Şunu da eklemekte fayda var: Kampanya başlarında stantlarımızda saldırıya uğrarız diye düşünüyorduk fakat olmadı. İleri süreçte ise bir operasyon bekledik, ama bu da olmadı. Yolda önümüze bir engel koyarlar dedik yolda önümüze bir engel çıkmadı. Hatta araçlardan inince kimliklerimizi istemediler. Kendimiz toplayıp verdik. Sayımızı dahi saymadılar. Ve alana gittiğimizde ise patlamadan sonra şunu gördük; bu devlet bizim standımıza saldırmadı, bize engel olmadı ve operasyon yapmadı. Bu devlet doğrudan bizi katletmeye çalıştı.

32 canımızı aldılar. Hedefleri kuşkusuz daha da büyüktü. Ben de dahil birçok kişinin yaralı kurtulması şehit düşen yoldaşlarımızın bedenlerini siper etmeleri nedeniyledir. Canlı bombanın etrafındaki yoldaşlarımız şehit düştü ve bizler onların bedenleri sayesinde kurtulduk.

suruç katliamı– Peki Amara Kültür Merkezi’ne giriş çıkışlarda herhangi bir arama yapıldı mı? Dikkat çekici şüpheli bir duruma rastlanmadı mı?

– Biz orada yaklaşık 2 saat bekledik. Bunun yarım saati eşyaları içeri taşımakla ardından kahvaltıyla sonra da herkesin kimliklerini toplayıp fotokopi çekmekle geçti. Patlama 12.00’ye 10 kala gerçekleşti ve biz sabah saat 10.00 gibi oradaydık. Kültür merkezi yerel halkın vakit geçirdiği bir yer. Kapı girişinde bir arama olmadı. Çünkü giren çıkan çoktu ve herkesi aramak zordu. Ve biz böyle bir saldırı beklemiyorduk.
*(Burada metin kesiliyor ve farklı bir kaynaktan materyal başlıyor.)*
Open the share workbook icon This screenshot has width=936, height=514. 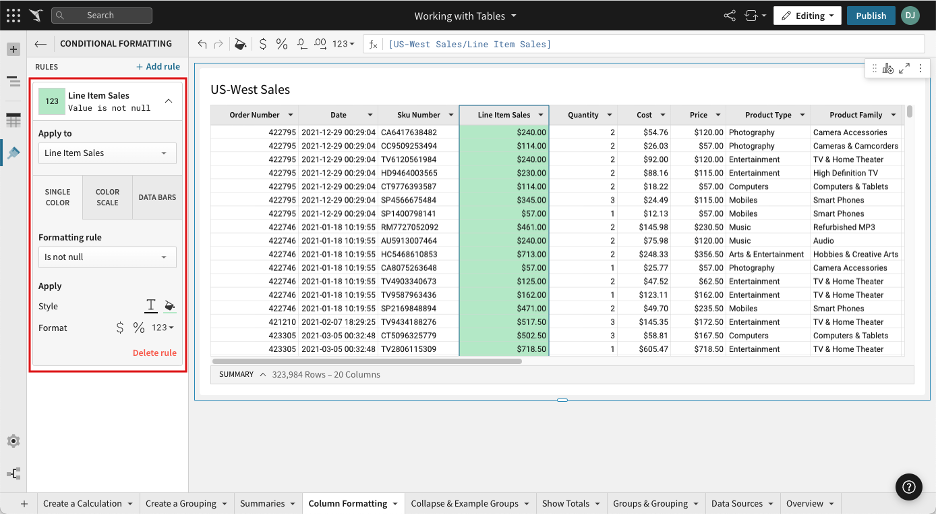pyautogui.click(x=728, y=16)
Kimlikleri bir yoldaşımız topladı. Biz de kimlikleri geri verip fotokopilerini alıyorduk. Şehit düşen Ezgi yoldaşla beraber gezip soruyorduk, “kimliklerinizi verdiniz mi ?”diye. Ben o canlı bombayla iki defa görüştüm. Görüştüğümü ise patlamadan 2 gün sonra hatırladım. İlk olarak kimliğini sordum verdiğini söyledi. Ardından da 2. seferde SGDF bayraklarını dağıtırken benden bir tane bayrak istedi. Hani bir algı vardır ya DAİŞ’liler için uzun sakallı, kısa saçlı ve bıyıkları olmayan falan. Bunların tam tersine temiz yüzlü, sakalsız, kısa bir şort giymiş üzerinde yeşil bir tişört, bir sırt çantası ve kafasında şapkası vardı. Yani şüphelenilecek birisi değildi. Konuşması ve şivesi de çok düzgündü.
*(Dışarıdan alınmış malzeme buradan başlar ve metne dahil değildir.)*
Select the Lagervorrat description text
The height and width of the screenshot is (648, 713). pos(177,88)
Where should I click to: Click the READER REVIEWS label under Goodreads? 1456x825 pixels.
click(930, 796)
– SGDF’nin ilerleyen süreçte tekrar böyle bir kampanya örgütleme gibi bir planı var mı?

– Bu kampanya sürecinde BEKSAV’ın bu tarz bir kararı vardı. Daha sonra BEKSAV ile bizim kampanyamız birleşti. O gün saldırı sırasında BEKSAV da bizimle birlikteydi. Onlar döner dönmez oyuncak toplamaya başladılar. SGDF’nin ise kadrosunun bir kısmı hayatını kaybetti, bir kısmı ise yaralı durumda ama yaralılar sağlığına tekrar kavuştuğu zaman bu kampanya tekrar örgütlenecek. Devrimci irade hiçbir zaman baskıdan katliamlarla karşılaştığında geri adım atmamıştır.